When I thought “Outlander” was throwing the nudity into the home video releases, it kind of made sense. Dudes buy blu-rays, and dudes like pointless nudity. But “Outlander” is a show targeted at women. From a book series targeted at women. So Heughan is all heroic and fantastic for the women viewers, then there’re numerous shots of the victim’s boobs to appeal to the women’s male partners? Then there’s another pointless nude scene for Balfe.
I guess Heughan’s got very shiny pecs in a warm light scene but the show’s otherwise anti-beefcake. Just vulnerable women naked, both times without their consent. It feels very off and very odd.

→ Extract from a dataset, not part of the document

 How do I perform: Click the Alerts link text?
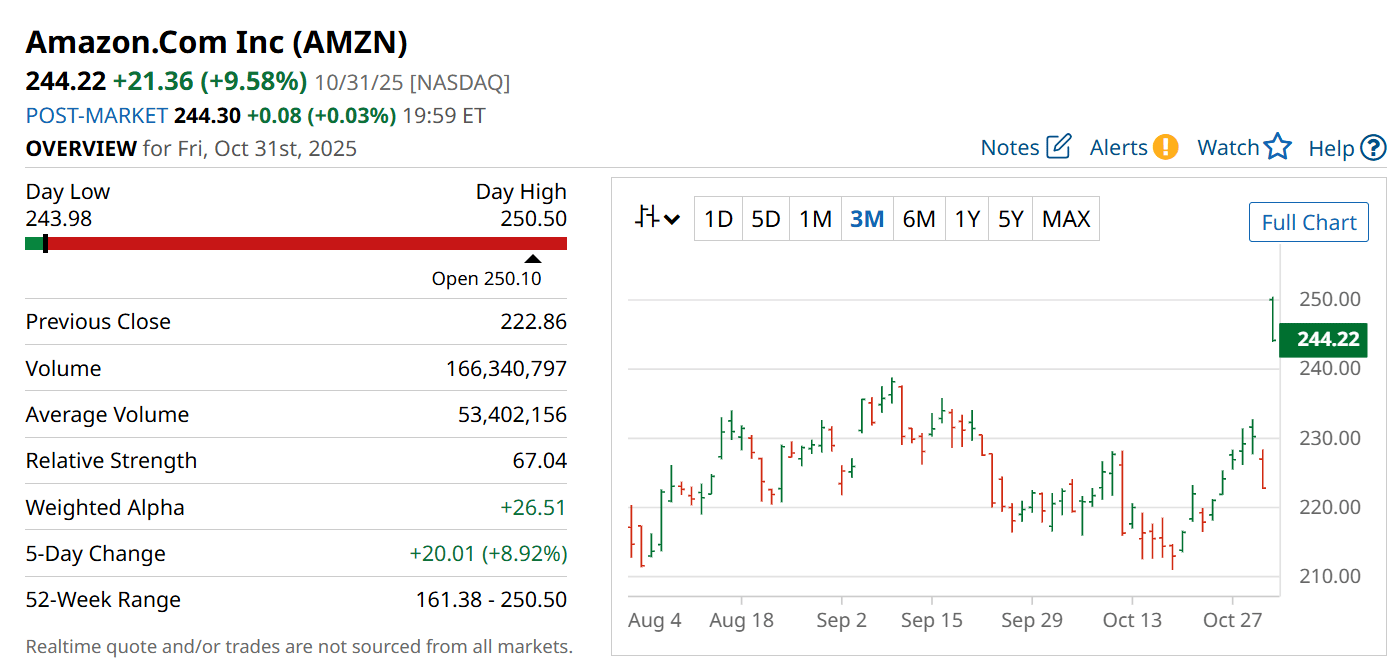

The episode story pairs with the last one, with Balfe getting acclimated in the past while poorly narrating the experience. She’s overly confident in her knowledge of history, and it gets her in trouble. The show doesn’t think about the connotations of her being unreliable in her self-confidence, not even bringing in the narration being past tense so she’d be aware of her failings. There are some renaissance fair-ready costumes, an ally for Balfe in Annette Badland, and a pal in Lotte Verbeek. Balfe needs all the friends she can get because Graham McTavish is having her followed everywhere by a couple of his goons, and at least one of them definitely wants to rape Balfe. He wanted to rape her last episode; he’s ominously eying her this one; the other goon tells her to watch out because he’s rapey. So even though she’s seemingly safe, she’s not. Correspondingly, of course, no women are, and yet we’re supposed to like the dudes.
“Outlander” is very much a “the patriarchy isn’t real” type of show.

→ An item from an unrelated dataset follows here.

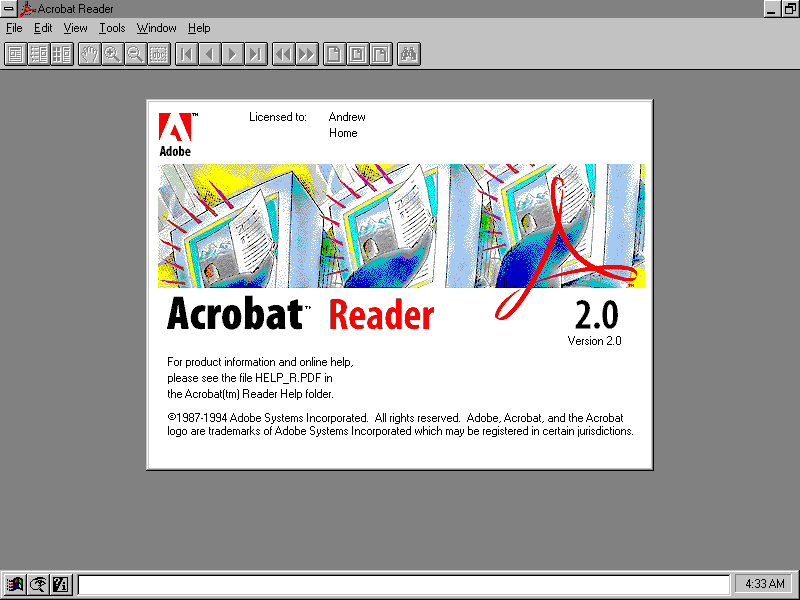
Task: Switch to Bookmarks and Page view
Action: 38,54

Balfe also meets the local lord, played by Gary Lewis. He’s McTavish’s brother and has a degenerative disease, so there’s a weird relationship between the two. Both give fine performances, even with the tepid writing.
Besides being boring and the narration being bad—not to mention the “but it’s realistic, so it’s okay” nudity—“Outlander”’s biggest problem is the thoughtless plotting. Also, in addition to the flashbacks, there are flash-forwards to inform Balfe’s character development. So "Outlander"'s also got the problem of being very cheaply told.
Though Heughan would make a good live-action He-Man, I guess.